● **Exercise inputs**:
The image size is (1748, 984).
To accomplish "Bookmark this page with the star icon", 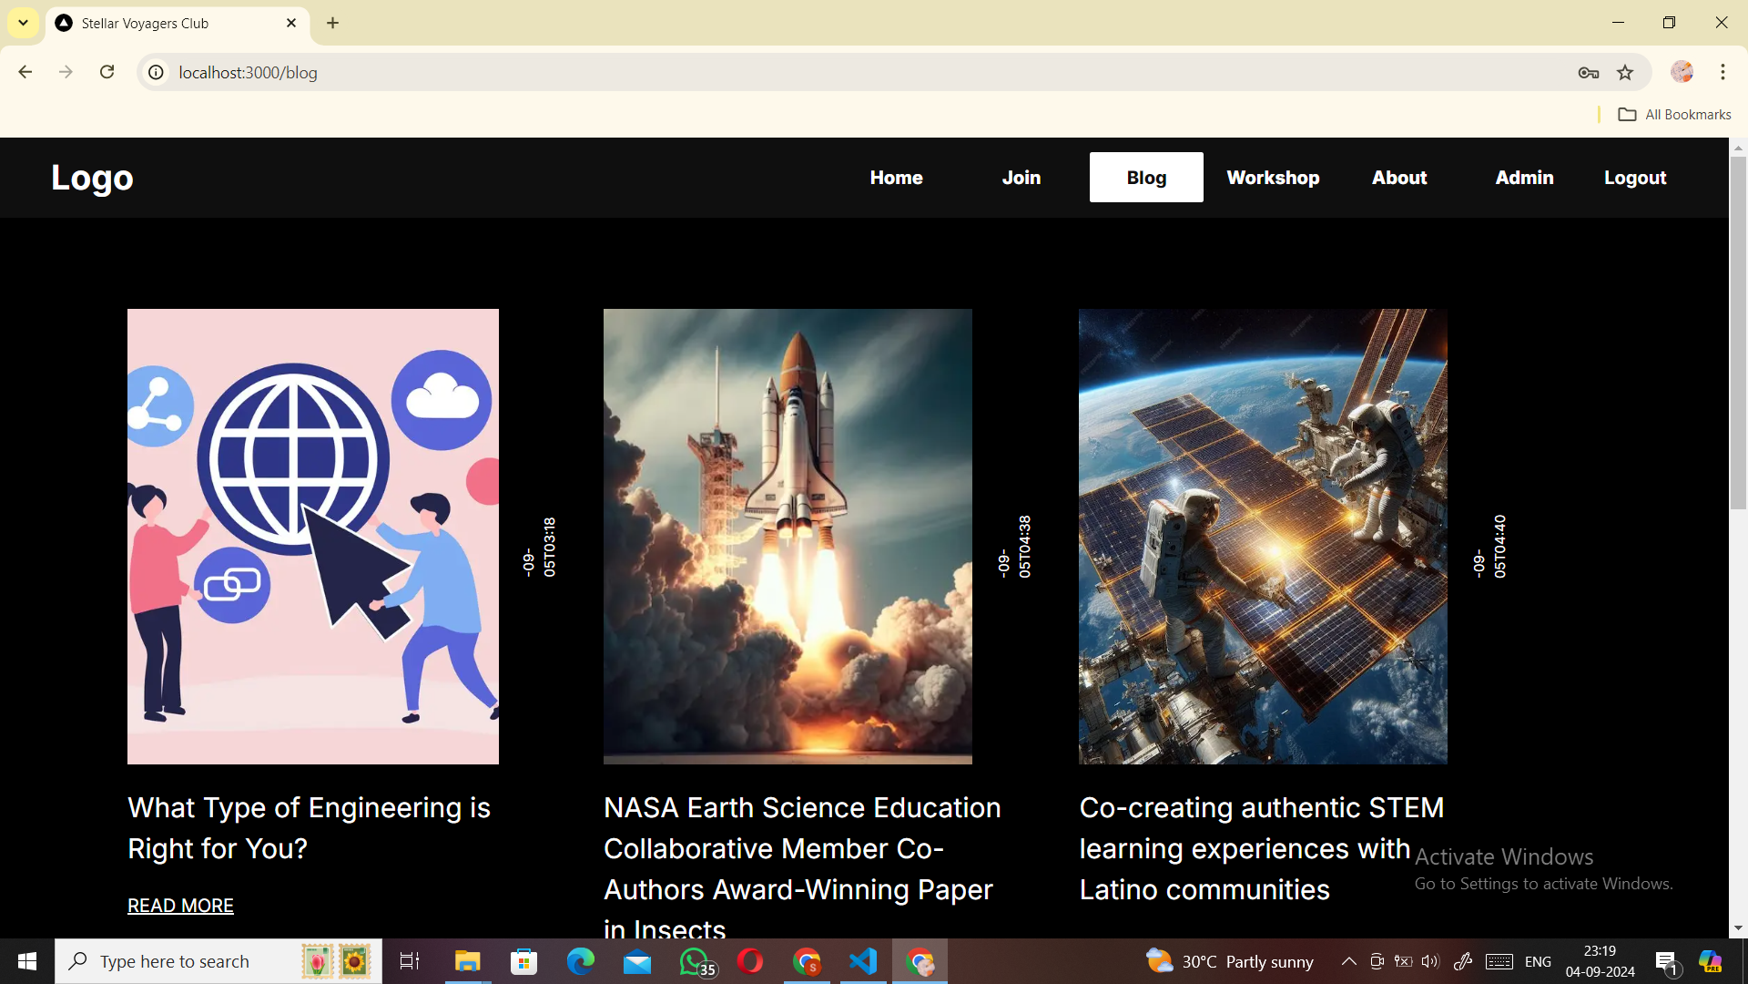I will tap(1625, 72).
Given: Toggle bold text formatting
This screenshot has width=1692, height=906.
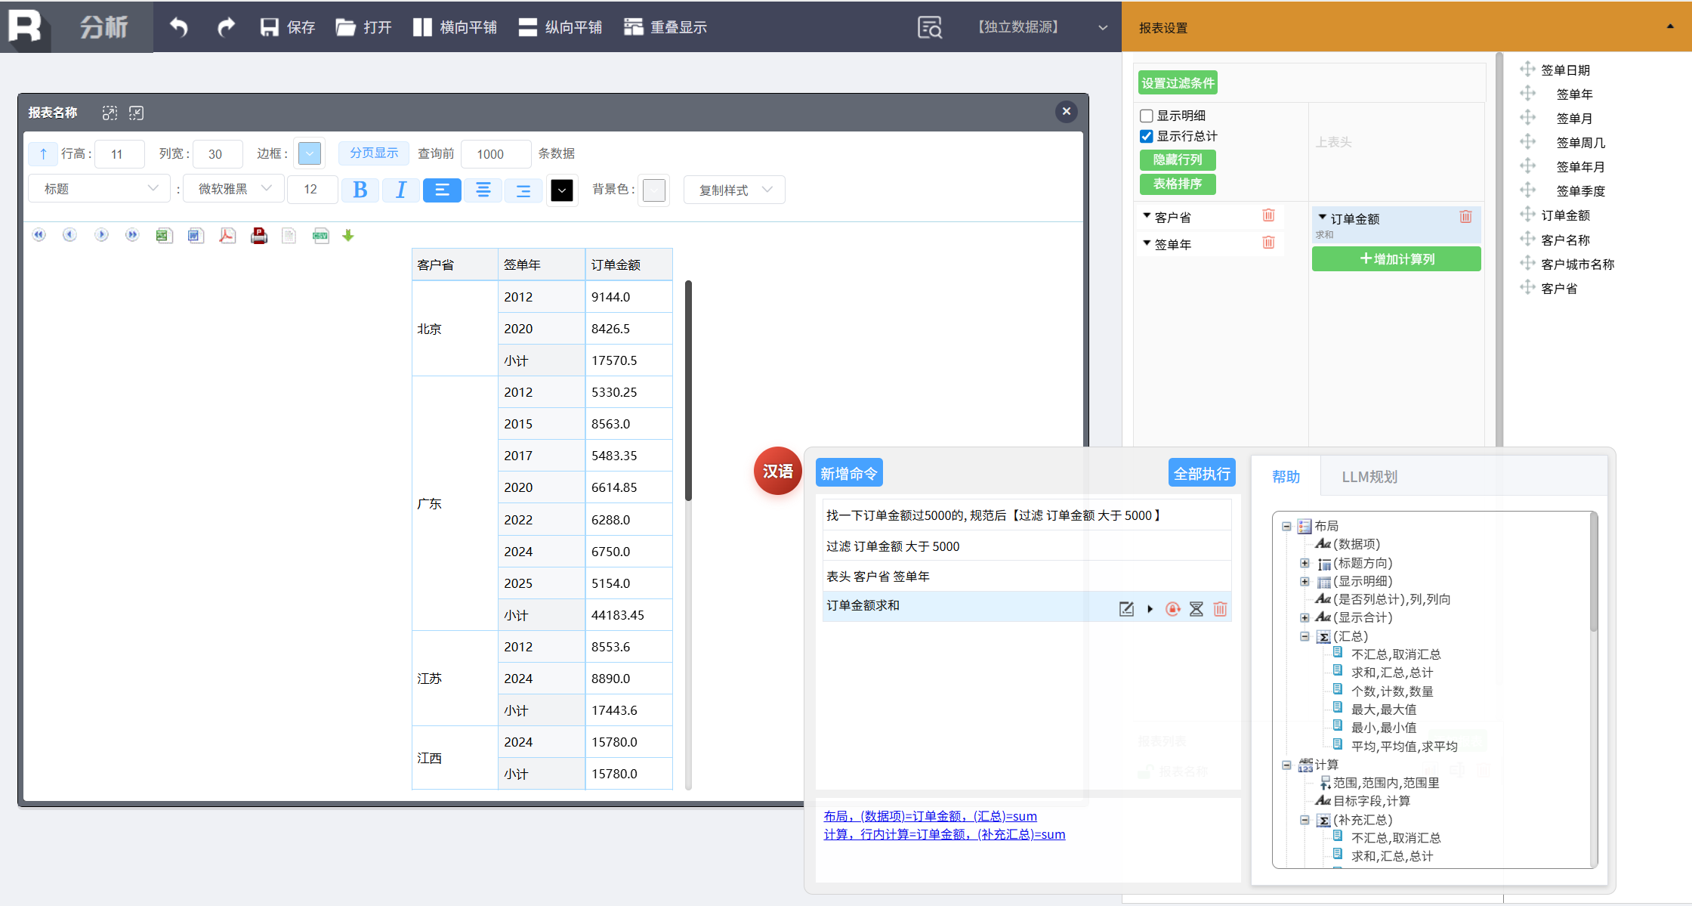Looking at the screenshot, I should (x=360, y=190).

● **Exercise goal**: Output a verbatim copy of the lines from the line containing "Given: Toggle bold text formatting" through the end of the data, both included, without any images.

● **Exercise result**:
Given: Toggle bold text formatting
This screenshot has width=1692, height=906.
Looking at the screenshot, I should (x=360, y=190).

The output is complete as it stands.